#### [Goal 1]
In the eco-village proposal, who coordinates the Zunde social security system?
#### [Goal 2]
Extend the eco-village proposal past its final sentence.

Eco-Village featuring an Education Center
Mangwende Orphan Care Trust
Dombodzvuku Primary School
Post Box 830
Marondera, Zimbabwe
Tel: +263772954545
Email: mangwendeorphancaretrust@gmail.com
Total Project Cost:
$141,168.93 RTGs dollars
US $ 40,333.98
Mangwende Orphan Care Trust Contribution:
10 hectares land, river sand, thatching grass, maize, beans, sorghum and millet seeds
- 7000 interlocking bricks
- Vegetable seedlings and seeds (cabbages, beetroot, carrots, onions, garlic, potatoes, tomatoes, kale and lettuce)
PROJECT DESCRIPTION
Mangwende Orphan Care Trust (M.O.C.T) is a charity organization wanting to design and develop an eco-village for orphaned and abandoned children featuring an education center.
We are seeking a grant to establish this holistic children’s eco-village/ Permaculture academy.
The children’s Eco village design is planned as a self-sustaining village with clear zoning of programs.
We need a master plan for this holistic children’s eco-village with facilities such as;
a kitchen, library, and houses for staff, students, visitors, volunteers, classrooms, solar station, biogas facility, food forest, tree nursery, seed bank, organic farming, regenerative farming, permaculture, natural farming and natural building demonstration site.
STATEMENT OF NEED
In Zimbabwe today there are more than 2 million orphans and vulnerable children and many communities are vulnerable to drought and hence, experience hunger and malnutrition from time to time.
This scenario raises many questions about what went wrong with the agricultural revolution technologies such as the use of fertilizers, improved seed, and irrigation schemes from Government and donor investments in agricultural research.
Lack of access to education is a big problem particularly in practical sustainability that is directly relevant to their lives.
Besides the challenges of availability, it is also a lack of knowledge that stands in the way of balanced nutrition.
OUR RESPONSE:
We revived the Zunde raMambo traditional farming practice using Permaculture Design Principles.
Zunde is a social security system providing protection against food shortages to vulnerable families and is coordinated by Chiefs.
The Chief will designate land for growing food crops as protection against food shortages.

#### [Source data]
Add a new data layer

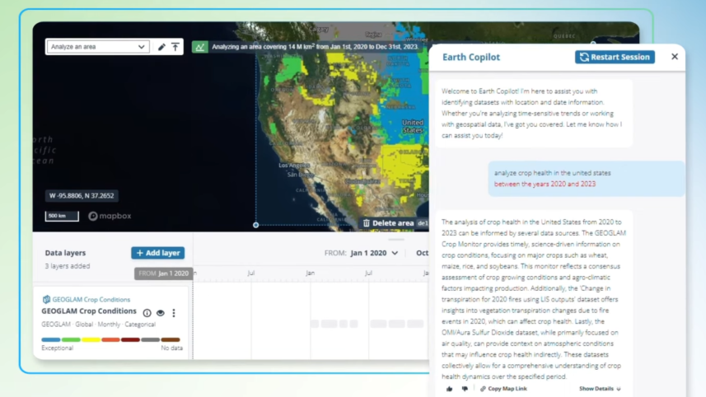157,253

#### [Expected answer 1]
Chiefs coordinate it.

#### [Expected answer 2]
Members of the community take turns to participate in the entire production process from ploughing and sowing to weeding and harvesting voluntarily.
The harvest is stored in granaries at village headman’s homestead as food reserves, which will be distributed in the event of food shortages.
Priority is given to older persons, orphans, vulnerable and persons with disabilities.
The voluntary participation helps to sharpen the community’s sense of belonging and identity.
Mangwende Orphans Care trust is the organization working with communities to promote Zunde raMambo using Permaculture Design Principles.
Phase 1: Permaculture Farmer Field School
We will start as a permaculture farmer field school which will be slowly developed into an academy.
In this phase students will be selected from 16 villages to be trained as trainers.
During training the students will build working models of food production systems i.e. regenerative, organic, natural farming and natural building demonstration site, and other appropriate technologies in the village.
These models are proof that the training works and can also be copied and replicated in other areas. Trained trainers will go back to their villages to train others on Zunde plots. Zunde plots will be used as permaculture farmer field schools within the community and will help to reduce the distance local farmers have to travel to acquire knowledge thereby contributing to project sustainability.
The Zunde initiative will provide a platform for interaction among framers, local leaders, and service providers/facilitators.
Our design will start with the scale of permanence.
Water management strategies
Water planning comes first, as water is our number one priority for any permaculture system.
After designing the water systems, we can consider were to put roads and paths.
The water systems developed in the first phase will become permanent land features that other infrastructure components will follow.
Land design
Shaping the earth to our advantage, that is starting path works for optimizing water retention.
This involves shaping the earth in a way that promotes water infiltration, distribution and storage.
Construction
Natural building:
– we want to focus on ways of building that minimize the use of products that require considerable embodied energy for their manufacture or transportation.
Construction of:
one classroom for 60 people,
6 composting toilets,
6 bathrooms,
seed bank,
2 houses for students,
2 houses for staff and
2 houses for visitors.
Nursery
Setting up of fruit trees, indigenous trees and herbal trees nursery.
Renewable Energy
Solar and biogas energy installations.
Components of the farm to be considered.
Soil management strategies
Students will design the Eco village
Phase 2: Construction of the village
Construction of foster care homes for orphans, vulnerable and abandoned children. Creating spaces for the children.
Construction of the community kitchen, information technology center and community library.
All these will be designed by permaculture students in phase 1.
Phase 3: Construction of the Academy
The permaculture farmer field school will be slowly developed into an academy and the designs of the academy are done in phase 1.
Construction of a six-block sustainability school including a library, information and technology center,
six class room school blocks for over 400 underprivileged children and community children hailing from the poorest families who cannot afford to pay for quality education in other schools.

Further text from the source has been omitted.